(Dataset entries)
====================

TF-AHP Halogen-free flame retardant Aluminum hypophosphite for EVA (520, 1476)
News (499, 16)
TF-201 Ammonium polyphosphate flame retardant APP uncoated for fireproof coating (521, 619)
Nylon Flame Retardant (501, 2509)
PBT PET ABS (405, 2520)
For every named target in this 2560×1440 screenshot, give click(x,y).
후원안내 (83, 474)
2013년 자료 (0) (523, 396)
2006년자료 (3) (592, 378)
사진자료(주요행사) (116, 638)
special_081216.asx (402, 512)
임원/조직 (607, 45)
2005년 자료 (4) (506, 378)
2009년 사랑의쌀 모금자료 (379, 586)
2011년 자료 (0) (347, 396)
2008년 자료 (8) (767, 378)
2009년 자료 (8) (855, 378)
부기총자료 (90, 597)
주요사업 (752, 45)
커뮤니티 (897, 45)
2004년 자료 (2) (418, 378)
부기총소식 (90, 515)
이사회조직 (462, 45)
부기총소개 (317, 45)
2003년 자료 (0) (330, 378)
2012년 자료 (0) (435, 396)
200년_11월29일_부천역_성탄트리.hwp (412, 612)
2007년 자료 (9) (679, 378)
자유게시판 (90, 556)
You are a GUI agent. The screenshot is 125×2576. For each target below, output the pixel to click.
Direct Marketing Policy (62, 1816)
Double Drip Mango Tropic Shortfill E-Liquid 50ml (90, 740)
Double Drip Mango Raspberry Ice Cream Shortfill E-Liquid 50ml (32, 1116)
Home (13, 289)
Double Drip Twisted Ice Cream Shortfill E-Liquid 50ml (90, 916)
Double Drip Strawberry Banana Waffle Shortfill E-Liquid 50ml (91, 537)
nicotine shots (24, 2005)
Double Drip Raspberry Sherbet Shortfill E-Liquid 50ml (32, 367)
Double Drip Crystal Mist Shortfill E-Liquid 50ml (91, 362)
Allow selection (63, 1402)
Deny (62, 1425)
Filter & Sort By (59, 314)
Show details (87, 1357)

====================

Take the line above containing "후원안내 (83, 474)", the line containing "커뮤니티 (897, 45)", and all lines in between, and copy them exactly without anything else.

### [RESULT]
후원안내 (83, 474)
2013년 자료 (0) (523, 396)
2006년자료 (3) (592, 378)
사진자료(주요행사) (116, 638)
special_081216.asx (402, 512)
임원/조직 (607, 45)
2005년 자료 (4) (506, 378)
2009년 사랑의쌀 모금자료 (379, 586)
2011년 자료 (0) (347, 396)
2008년 자료 (8) (767, 378)
2009년 자료 (8) (855, 378)
부기총자료 (90, 597)
주요사업 (752, 45)
커뮤니티 (897, 45)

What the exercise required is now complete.